Low energy Ag ion irradiation-induced surface modification studies of Au-graphene oxide nanocomposite thin films

The surface modifications of graphene oxide (GO) based thin films have attracted considerable attention owing to the tuning of properties leading to several applications. Being a clean and impurity-free method, ion irradiation may prove superior to conventional methods in modifying the properties; however, the damage induced by the beam needs to be investigated. The present work investigates the surface modifications in the Au-graphene oxide thin films by 220 keV Ag ion irradiation at different ion fluence 3 x 1014, 1 x 1015, 3 x 1015, and 1 x 1016 ions/cm2. The Raman and X-ray Spectroscopy (XPS) show the transformation of GO matrix of Au-GO thin films into amorphous carbon at higher fluence, whereas the scanning electron microscopy and atomic force microscopy, show segregation of the Au thin layer into island type structures over the GO layer at high fluence; this is caused by the local heating produced due to ion irradiation.
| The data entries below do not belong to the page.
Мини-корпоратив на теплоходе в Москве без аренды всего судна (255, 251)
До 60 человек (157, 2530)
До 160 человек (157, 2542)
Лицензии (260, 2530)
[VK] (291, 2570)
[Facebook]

The XPS and X-ray diffraction results confirm the redistribution of the thin Au layer with Ag ion irradiation. The UV- visible spectroscopy show a slight blue shift in the surface plasmon peak of Au caused by the amorphization of GO matrix due to the beam irradiation. These thin ion beam-modified nanocomposites thin films may find various applications in surface-enhanced spectroscopy, optical filters, plasmonic devices, etc.

Automated summary

The surface modifications of graphene oxide (GO) based thin films using ion irradiation were investigated. It was found that higher fluence of ion irradiation transformed the GO matrix into amorphous carbon, leading to segregation of the Au thin layer into island type structures. The thin ion beam-modified nanocomposites thin films show potential applications in surface-enhanced spectroscopy, optical filters, and plasmonic devices.